* Text extract *
╭──
# You guys were right ! Boats.Net ...



## DuckNut (Apr 3, 2009)

Thanks for the 5% discount - WHOOHOO


----------



## Gramps (Nov 1, 2007)

Dang. I never had a problem, must have gotten lucky?


----------



## SClay115 (May 18, 2009)

I too, have never had a problem with Boats.net. Within the past few months, I placed an order for a near obsolete gasket kit for my 72' Evinrude, not only did they keep me in the loop as far as availability and ETA goes, but they got me the kit quicker than estimated, when the local dealer told me it was completely unavailable. 

Within the past few weeks, I placed an order for the same engine, all new ignition components, which was placed on a Wednesday, and I received the parts on that coming Friday, with standard shipping. 

Not to mention all those parts were ordered for FAR less than anywhere else. 

I understand people have had problems with them in the past, I just have never seen any issues at all with them. 

Steve


----------



## deerfly (Mar 10, 2007)

I haven't done much business with them, but when I got my yami tiller and associated rigging etc, I mistakenly ordered the wrong cable set and they helped me determine the correct set and had them at my door step the next morning and credited the difference when they received the set I returned. This was a couple years ago, so maybe things are different now, but I have no qualms with them. Dave, there may be something in the rolling papers, you might want to try switching brands and see if that helps any.  ;D


----------



## beyondhelp (Nov 6, 2008)

Just got an order from them yesterday. Now I know why it took a little longer. Still only took 9 days. 


As a sysadmin, I can say I have been on the other end of that stick and it can get a bit stressful.


----------



## noeettica (Sep 23, 2007)

They did not have my prop in stock !

The prop was the main Item !
╰──
* Task requirements *
(a) List the usernames of everyone who posted in the Boats.net thread.
(b) Return the part of the Boats.net thread starting with "Just got an" and going on through "prop in stock !".
(c) Does the Boats.net thread agree with each statement below? Give yes or no, and quote the words that decide it.
(i) SClay115 received ignition parts ordered on a Wednesday by that Friday with standard shipping.
(ii) beyondhelp's order took two weeks to arrive.
(iii) noeettica's prop was in stock.

* Entries shown *
╭──
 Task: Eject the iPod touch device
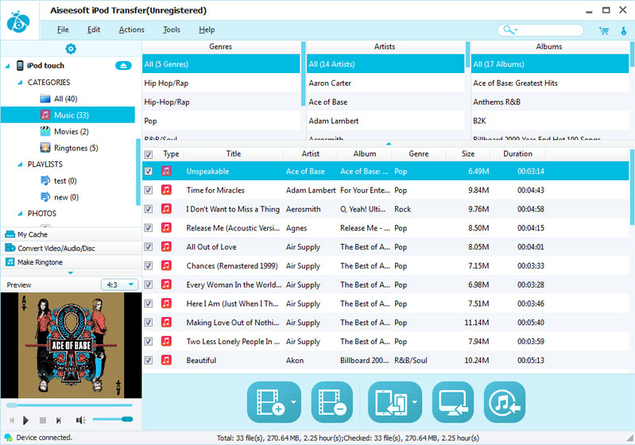coord(123,65)
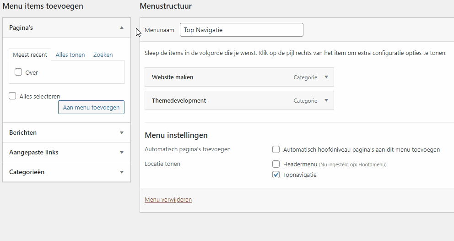Screen dimensions: 454x241
Task: Expand the Categorieën section arrow
Action: 122,172
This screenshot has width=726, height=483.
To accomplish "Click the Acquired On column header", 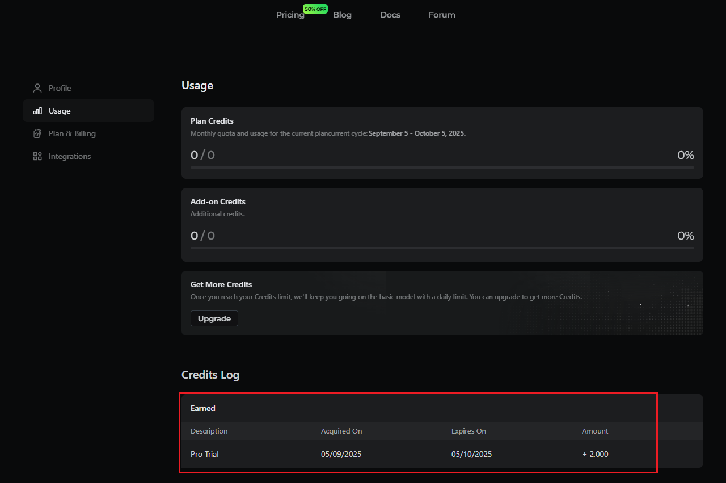I will 341,431.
╰──
* Results in order *
(a)
DuckNut
Gramps
SClay115
deerfly
beyondhelp
noeettica

(b)
Just got an order from them yesterday. Now I know why it took a little longer. Still only took 9 days. 


As a sysadmin, I can say I have been on the other end of that stick and it can get a bit stressful.


----------



## noeettica (Sep 23, 2007)

They did not have my prop in stock !

(c)
(i) Yes: "which was placed on a Wednesday, and I received the parts on that coming Friday, with standard shipping."
(ii) No: "Still only took 9 days."
(iii) No: "They did not have my prop in stock !"